Chatterbox

Canada: The New Mexico?

While hosting Mexico’s President Vincente Fox last night as the guest of honor at his first state dinner, President George W. Bush announced that “the United States has no more important relationship in the world than the one we have with Mexico.”

Mexico. Not Israel, not Great Britain, not Russia … and not Canada?

Until now, the United States’ relationship with Canada has always been treated as its most cherished relationship–the favorite wife; keeper of the harem. After all, the two countries share the world’s longest undefended border and are each other’s largest trading partner (amounting to approximately $1.3 billion in trade per day). Quietly, and with dignity, Canada has presided at the head of North America’s table, and the obligatory visit to Ottawa has been the first foreign visit for the last three U.S. presidents. Canada should have seen the writing on the wall back in January, when Bush made his first foreign visit to Fox’s sprawling ranch in San Cristobal, Mexico.

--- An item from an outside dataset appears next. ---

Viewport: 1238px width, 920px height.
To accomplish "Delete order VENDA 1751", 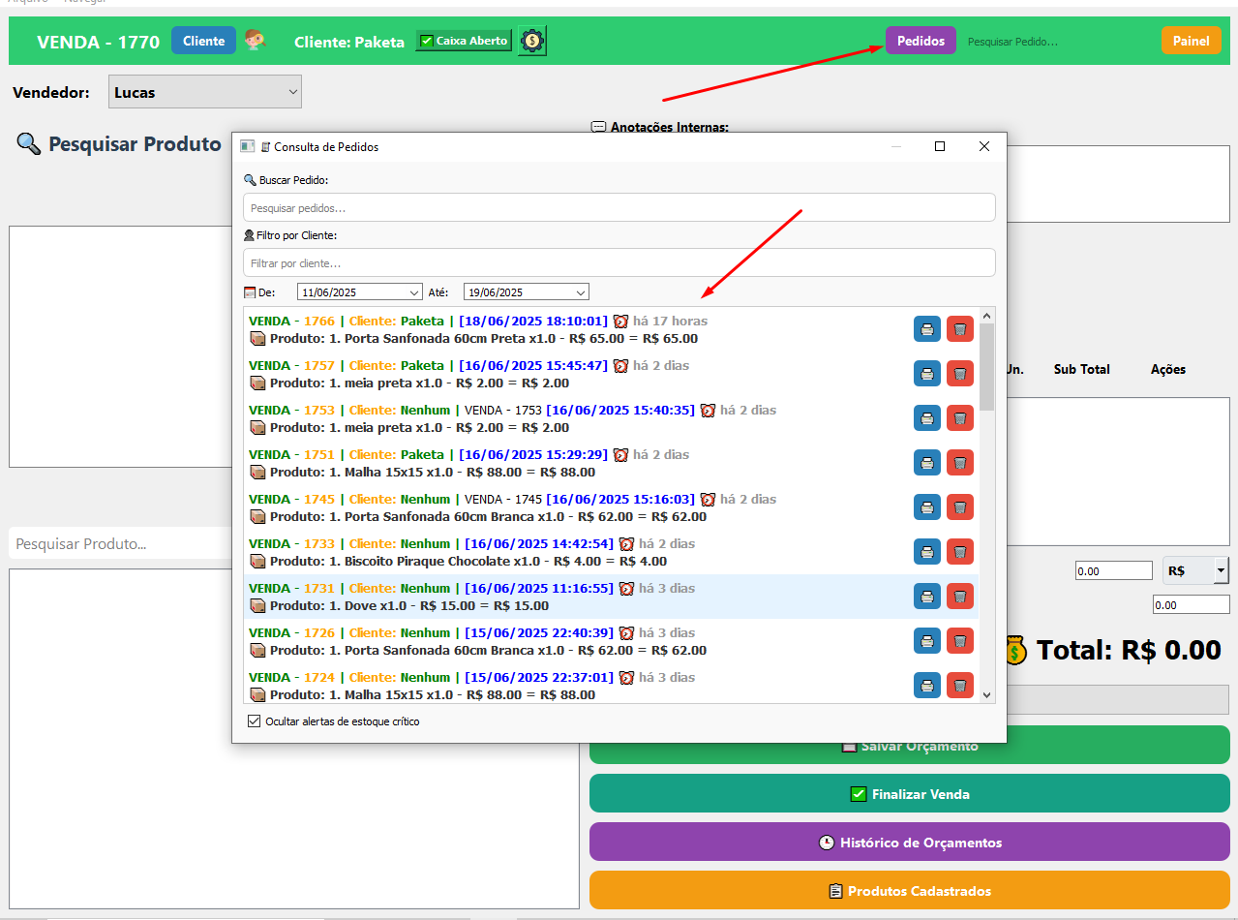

They say the wife is always the last to know.

Canadians are in a snit. Last night the Canadian Broadcasting Corporation warned viewers that Bush described his new partnership with “words he’s never used to describe his northern neighbor.” And yesterday’s Toronto Star fretted, “Where is the third amigo, [Prime Minister Jean] Chrétien?” And while Bush and Fox seem to be enjoying these regular play dates, the relationship between Bush and Chrétien becomes chillier than Whitehorse in December.

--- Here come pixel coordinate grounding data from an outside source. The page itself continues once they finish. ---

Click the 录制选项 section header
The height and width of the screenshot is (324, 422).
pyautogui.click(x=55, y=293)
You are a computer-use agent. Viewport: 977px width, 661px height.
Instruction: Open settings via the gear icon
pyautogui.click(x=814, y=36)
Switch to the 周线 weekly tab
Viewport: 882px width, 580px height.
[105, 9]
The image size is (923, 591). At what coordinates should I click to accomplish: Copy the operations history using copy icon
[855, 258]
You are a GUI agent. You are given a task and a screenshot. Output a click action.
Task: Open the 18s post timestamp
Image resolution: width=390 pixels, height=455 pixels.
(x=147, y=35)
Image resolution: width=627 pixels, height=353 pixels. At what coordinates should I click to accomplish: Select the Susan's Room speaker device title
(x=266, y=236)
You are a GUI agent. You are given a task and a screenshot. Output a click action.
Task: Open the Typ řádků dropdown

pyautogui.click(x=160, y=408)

Chrétien, for his part, might have tried to woo Bush back when he saw him slipping away by inviting him to the sprawling Chrétien family penguin ranch on Baffin Bay. Or, perhaps, he should have married off Pamela Anderson-Lee or Anne Murray to some Bush cousin in order to compete with the president’s Mexican-American sister-in-law. Or he could have put in a little time with Bush to perfect their respective commands of English as a second language.

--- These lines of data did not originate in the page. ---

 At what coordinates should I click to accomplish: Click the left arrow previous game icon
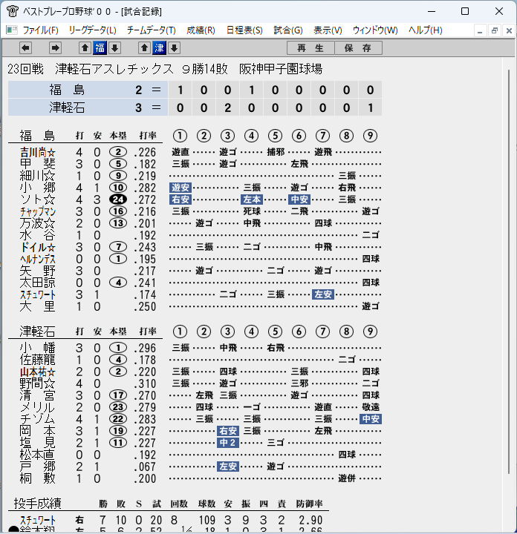pos(25,48)
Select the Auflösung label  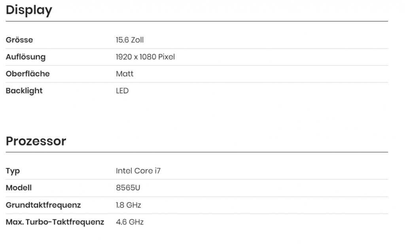pyautogui.click(x=26, y=57)
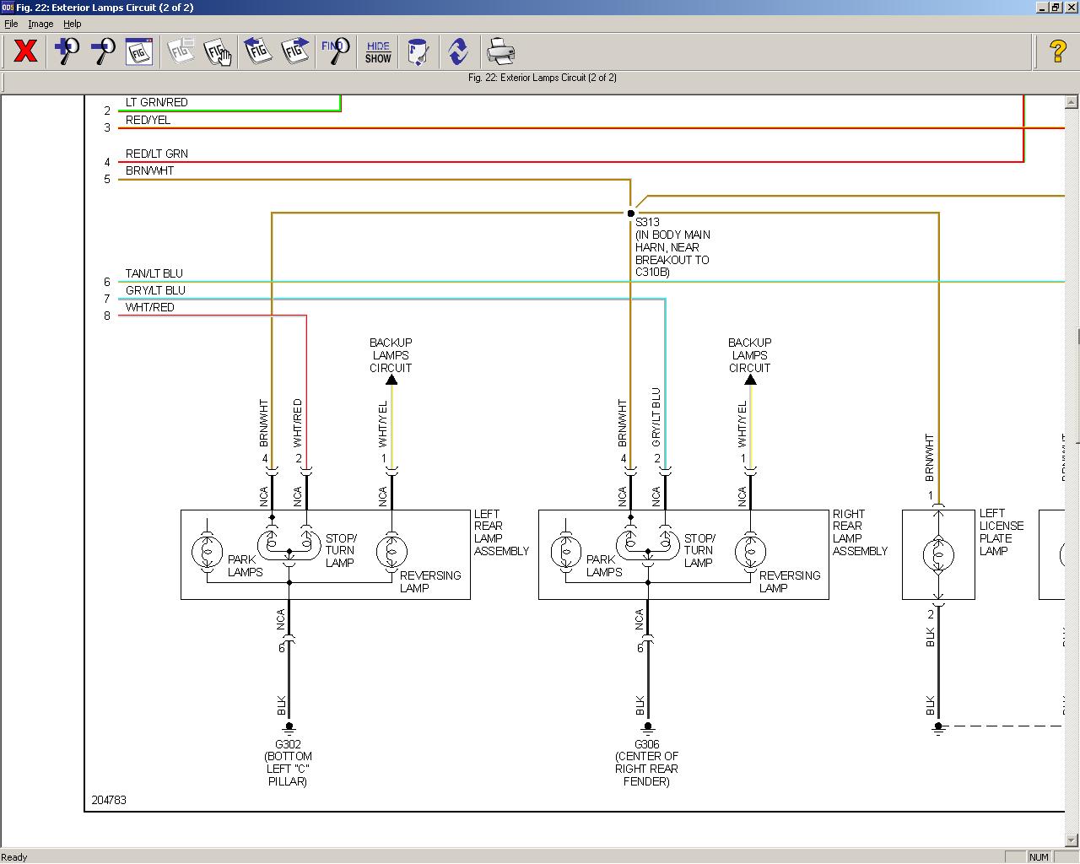Go to next figure
This screenshot has width=1080, height=864.
point(294,51)
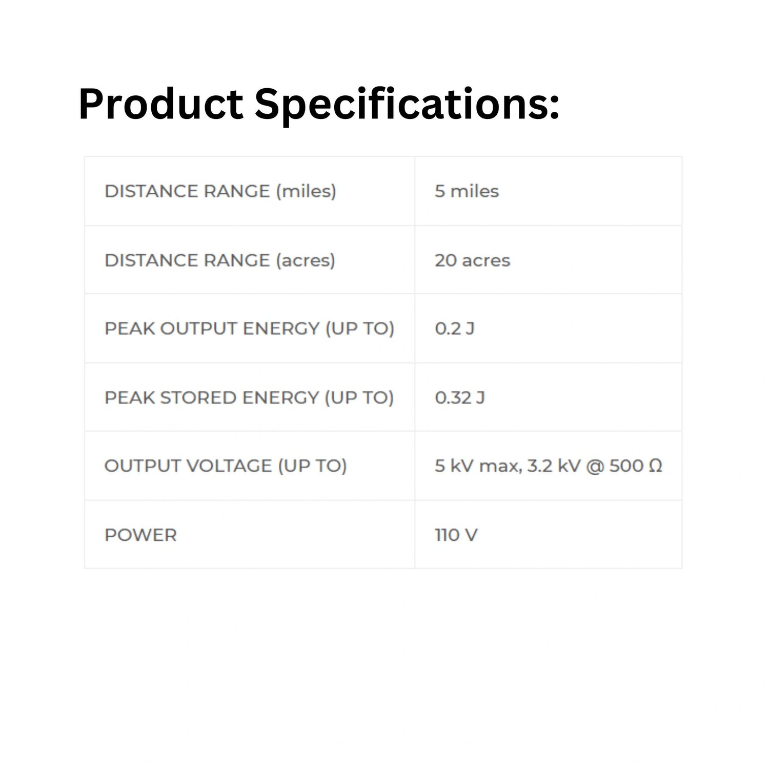Click the "5 miles" value cell

click(x=467, y=191)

Instead, in late August, Chrétien crowed to the Canadian press that he “gave Bush hell” in a telephone call over U.S. protectionism in the softwood lumber trade, threatening to turn off the oil if Bush didn’t stop screwing with free trade. Then he launched an opening salvo in what will soon be the Canadian equivalent of the Mexican drug wars by legalizing medical marijuana. Bush has not taken the bait, signaling to Canada and other lesser world powers that he will honor no international treaty, and attend no international event, unless it comes with a mariachi band and he gets to sit next to Vincente.

What it comes down to–what it always comes down to–is sex. Yesterday’s Toronto Star quotes “Canada-watcher” Chris Sands of the Center for Strategic and International Studies as saying that “the problem with Canada is that right now, it’s just not sexy.”

Canada? Not sexy? Are you out of your mind, man? Canada wrote the book on sexy. Canada was sexy before sex was even invented! If improved Canada-U.S. relations turn on the hope of an aging Canada regaining its former dazzling sexiness, we may have a real cold war on our hands. And if Bush expects Mexico to be the new Canada–all quiet and affable and willing to be taken for granted–he’s got a lot to learn.